It is truly stunning that the pace of discovery and publishing SARS-COV-2 data has been so extraordinary and yet so many people are stuck in disinformation campaigns and conspiracy theory hell holes.


scipan

(2,341 posts)
5. Holy cow. Are we sure the devil didn't create this?
Fri Jul 30, 2021, 07:53 PM
Jul 2021

I'm an atheist, I'm kidding, and humble enough that I'm not gonna get in front of scientists. But geez:

First, some of the newly made viral spike proteins travel to the surface of the cell and poke out of the host-cell membrane. There, they activate a host calcium-ion channel, which expels a fatty coating onto the outside of the cell — the same coating found on cells that naturally fuse together, such as muscle cells. At this point, the infected cell fuses to neighbouring cells expressing ACE2, developing into massive individual respiratory cells filled with up to 20 nuclei.
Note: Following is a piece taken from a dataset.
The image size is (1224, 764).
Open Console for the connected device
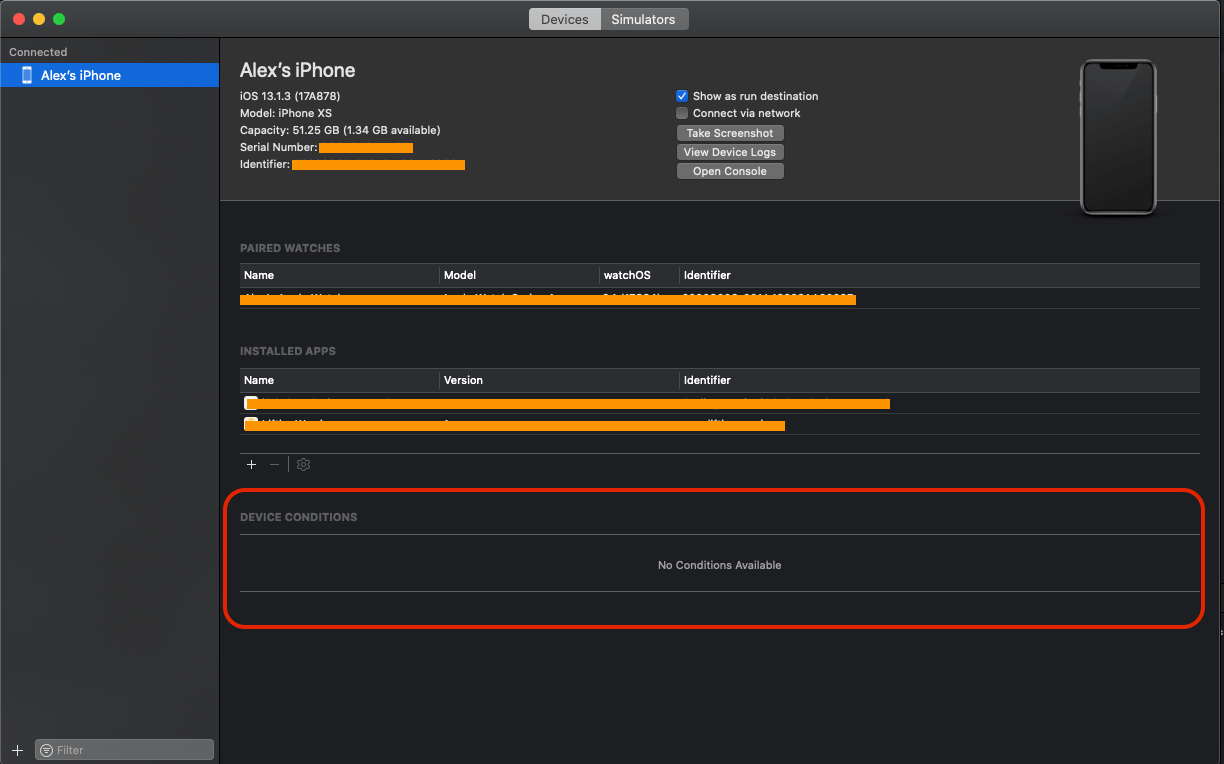point(729,170)
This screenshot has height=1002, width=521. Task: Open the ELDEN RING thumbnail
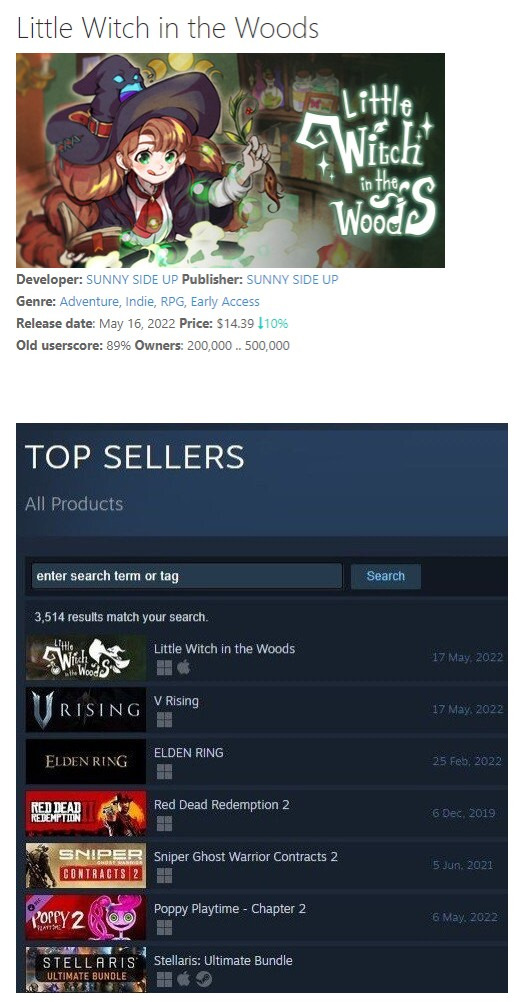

These fused structures, called syncytia, are induced by viral infections such as HIV and herpes simplex virus, but not by the SARS virus,

intrepidity

(7,288 posts)
6. If you throw enough spaghetti at the wall,
Fri Jul 30, 2021, 10:47 PM
Jul 2021

eventually *something* is gonna stick.

That's viral natural selection, in a nutshell

The key to defense is not allowing *any* spaghetti to be tossed at the wall. But that requires serious efforts to prevent infections and thus opportunities for the virus to mutate.